The explanation of the colors in the schematic representations of AtAPY1 and AtAPY1-δTM can be found in Fig. 2. (A) Total proteins from 1.6 x 105 HEK293 cells were harvested at each of the indicated time points post transfection with AtAPY1 DNA, separated in a 4–12% gradient gel under denaturing conditions, transferred onto a PVDF membrane and successively incubated with anti-APY1 and anti-His antibodies (left panel). The black arrows mark the signal specific for AtAPY1, while the gray arrowheads indicate unspecific bands. The right panel shows the total protein extract from 1.4 x 108 HEK293 cells harvested at 89 h after transfection with AtAPY1 DNA subjected to Ni2+-affinity chromatography. Various fractions were separated in a 4–12% gel under denaturing conditions and either stained with Coomassie or transferred onto a PVDF membrane for Western blot analysis. The black arrow indicates the signal detected with antibodies against AtAPY1. The volumes loaded were 1/480 of the flow through (FT) fraction, 1/50 of each of the final two wash fractions W3 and W4 and 1/100 of the elution fraction E. (B) The left panel shows samples representing equal volumes (1/3,000) of the culture medium of 1 x 108 HEK293 cells taken at the indicated time points post transfection with AtAPY1-δTM DNA and separated in a 4–12% gradient gel under denaturing conditions. Subsequently, the proteins were either stained with Coomassie or blotted onto a PVDF membrane for Western blot analysis. The right panel depicts the culture medium of 4 x 107 HEK293 cells at time point 88 h after transfection with AtAPY1-δTM DNA subjected to Ni2+-affinity chromatography.
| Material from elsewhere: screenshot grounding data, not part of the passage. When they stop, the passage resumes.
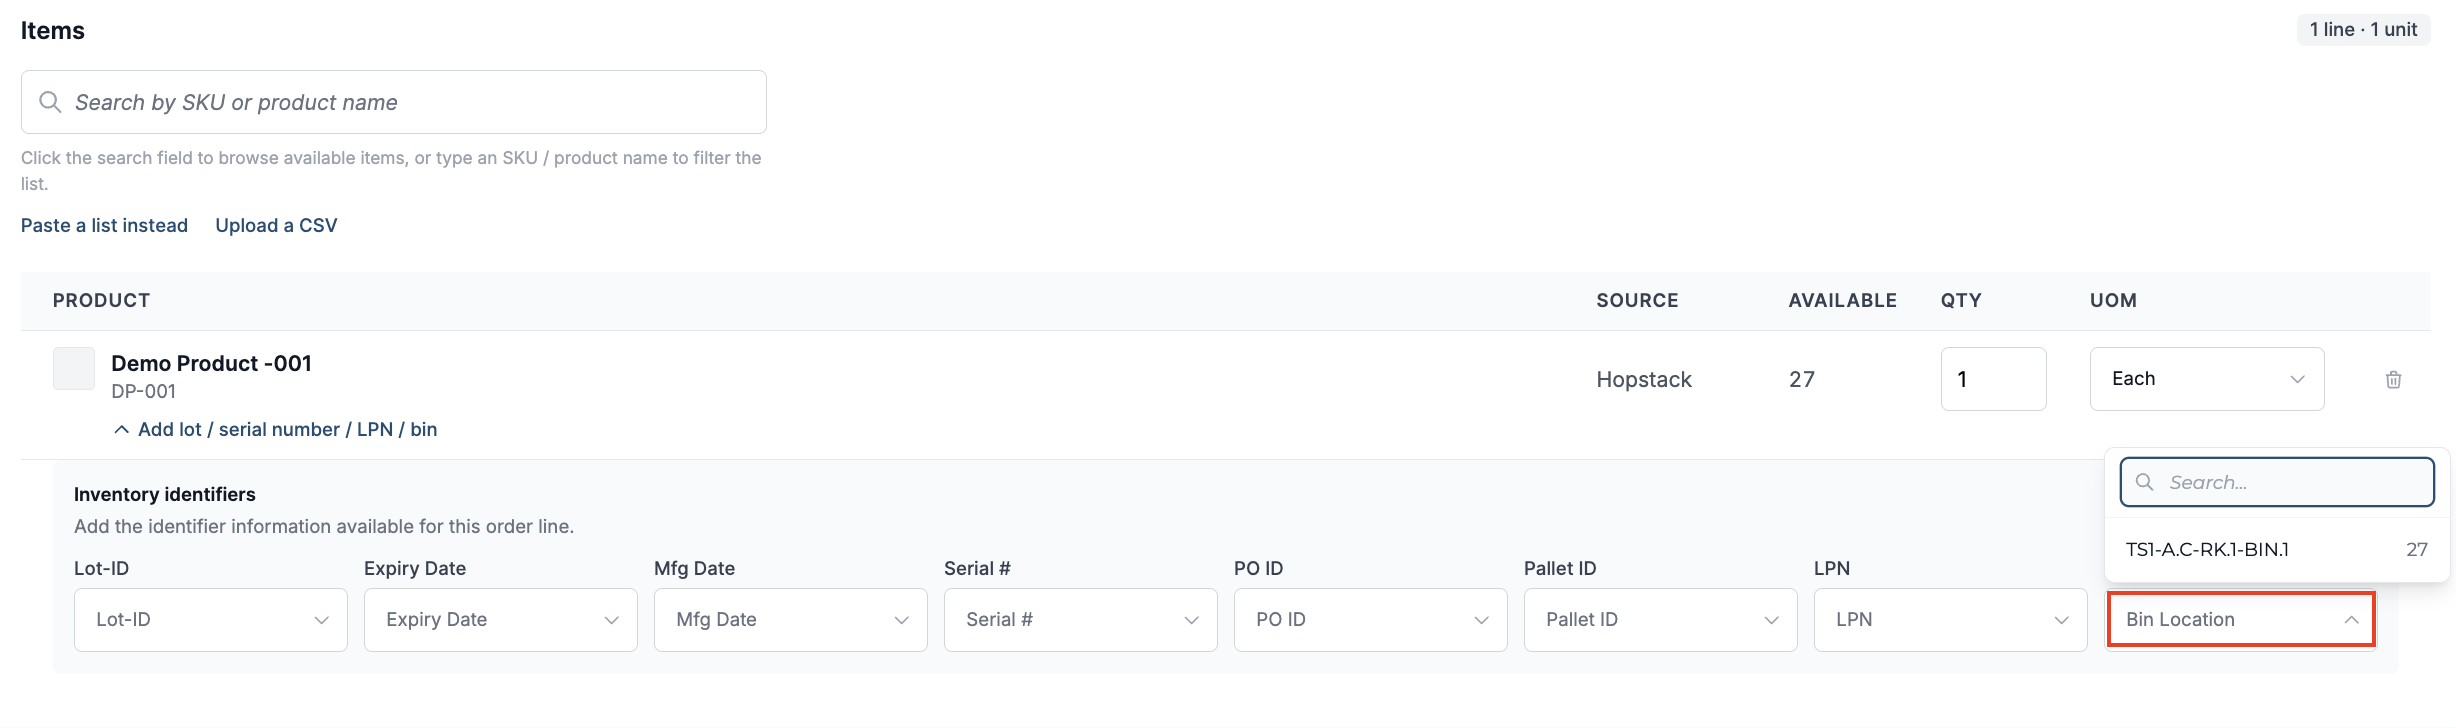2456x728 pixels.
Task: Focus the bin location Search field
Action: click(2277, 482)
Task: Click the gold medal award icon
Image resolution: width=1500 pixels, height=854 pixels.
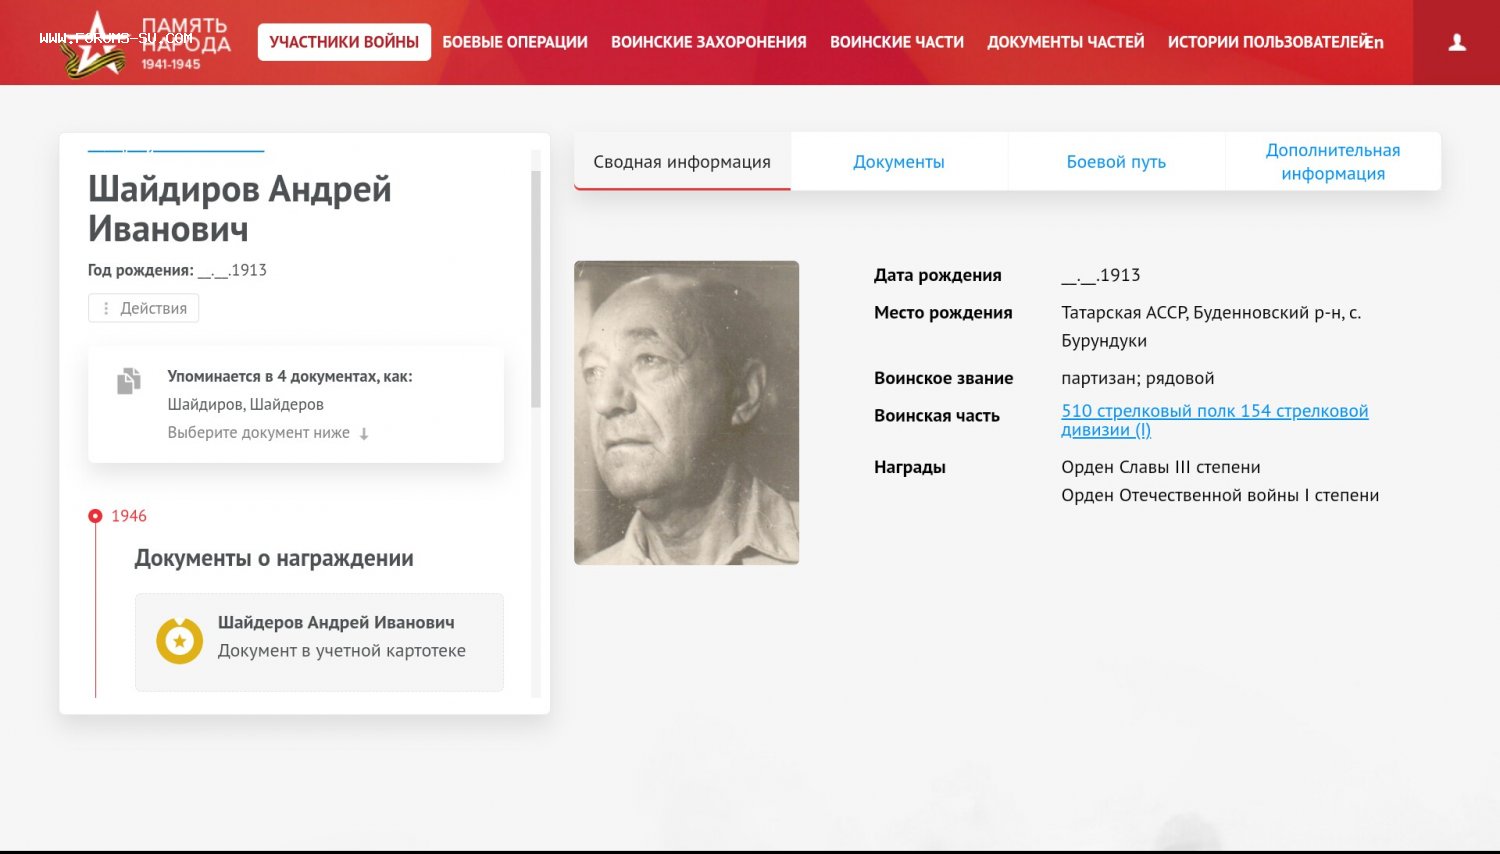Action: [x=180, y=641]
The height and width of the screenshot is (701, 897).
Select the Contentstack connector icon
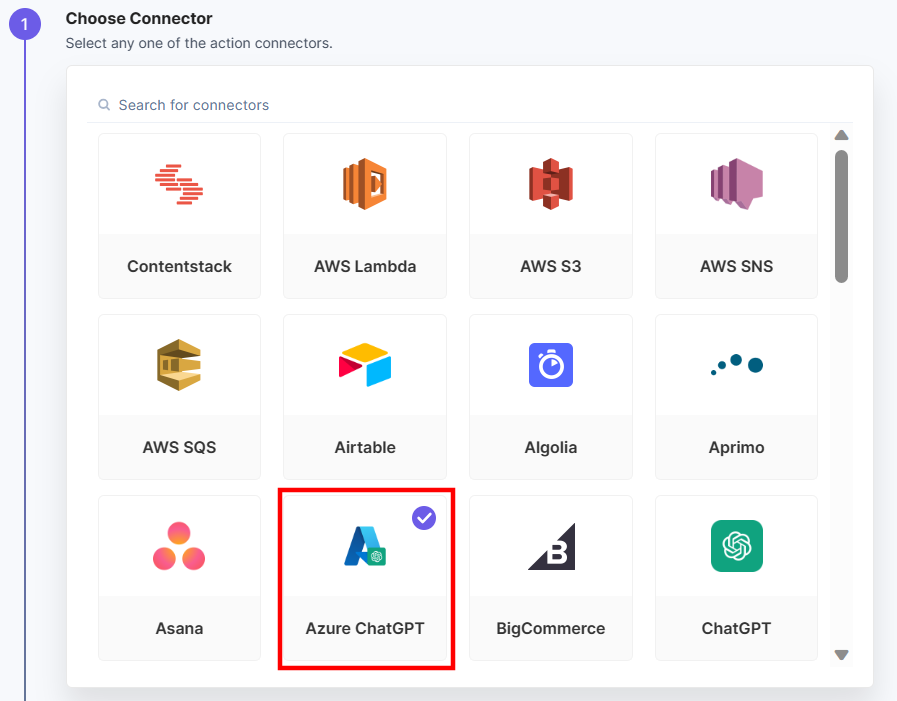179,184
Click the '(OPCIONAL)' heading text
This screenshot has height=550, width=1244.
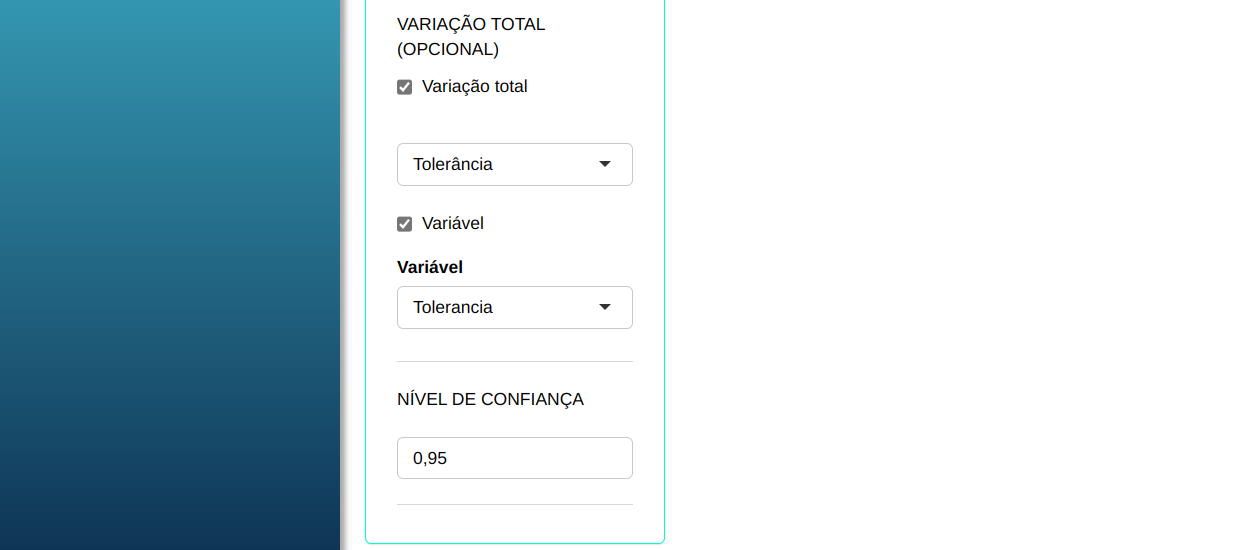coord(448,49)
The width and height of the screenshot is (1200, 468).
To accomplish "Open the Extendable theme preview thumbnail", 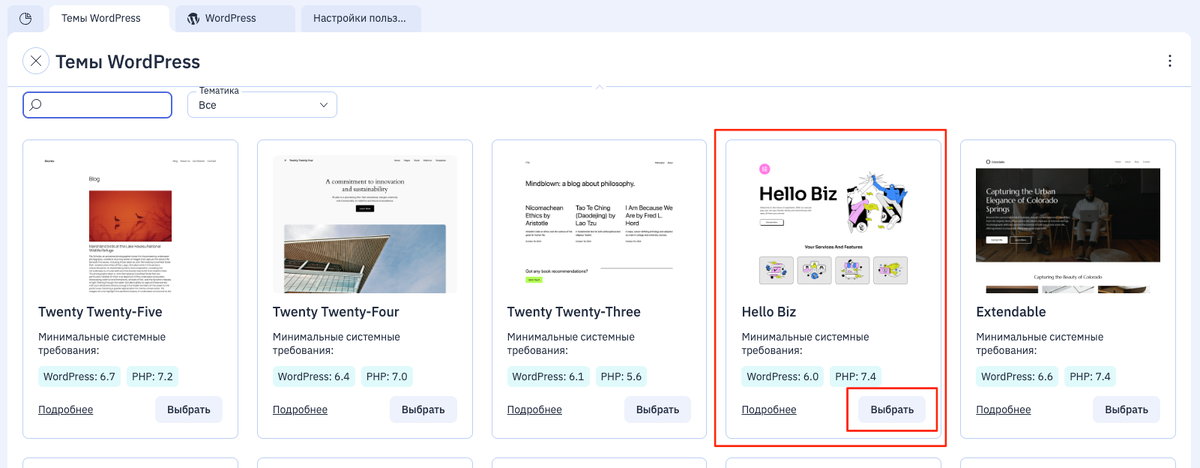I will [x=1068, y=224].
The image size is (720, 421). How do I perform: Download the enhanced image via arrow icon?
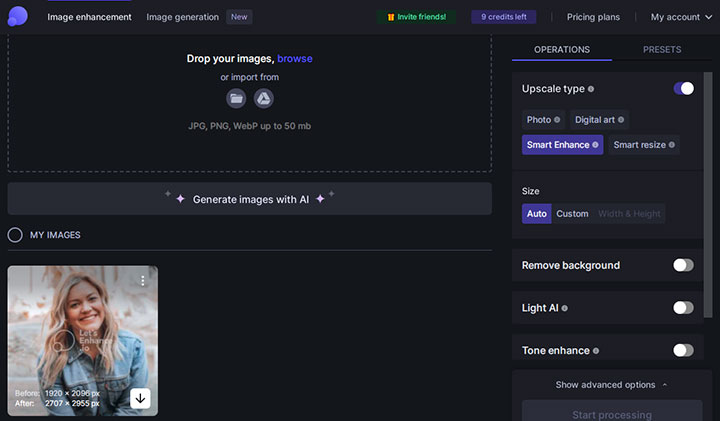(141, 398)
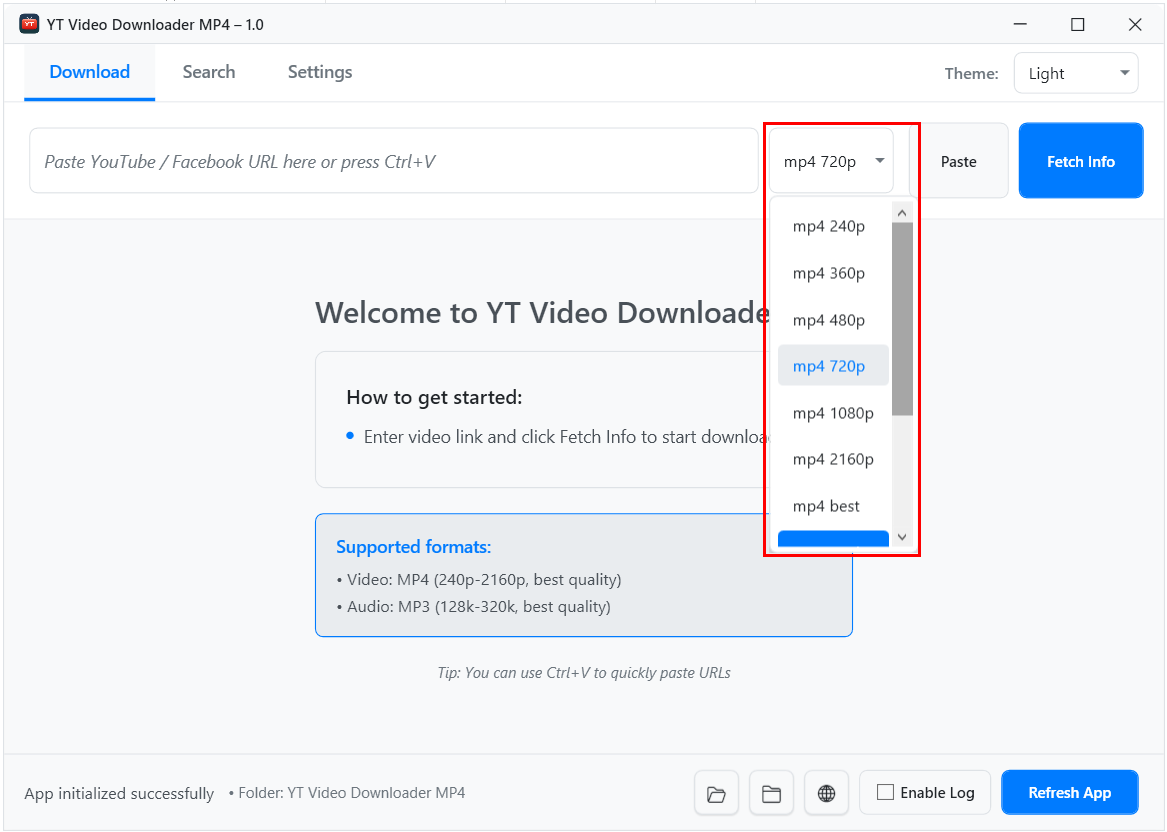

A gradient gel (4–12%) was loaded with 20 μL of supernatant (S) and 20 μL of flow through (FT), 10 μL of each wash 1–5 and 10 μL of each eluate 1–2. For total volumes of the individual fractions see Materials and Methods. The protein amount loaded for eluate 1 equals about 70 ng. Following SDS-PAGE, the gel was silver-stained.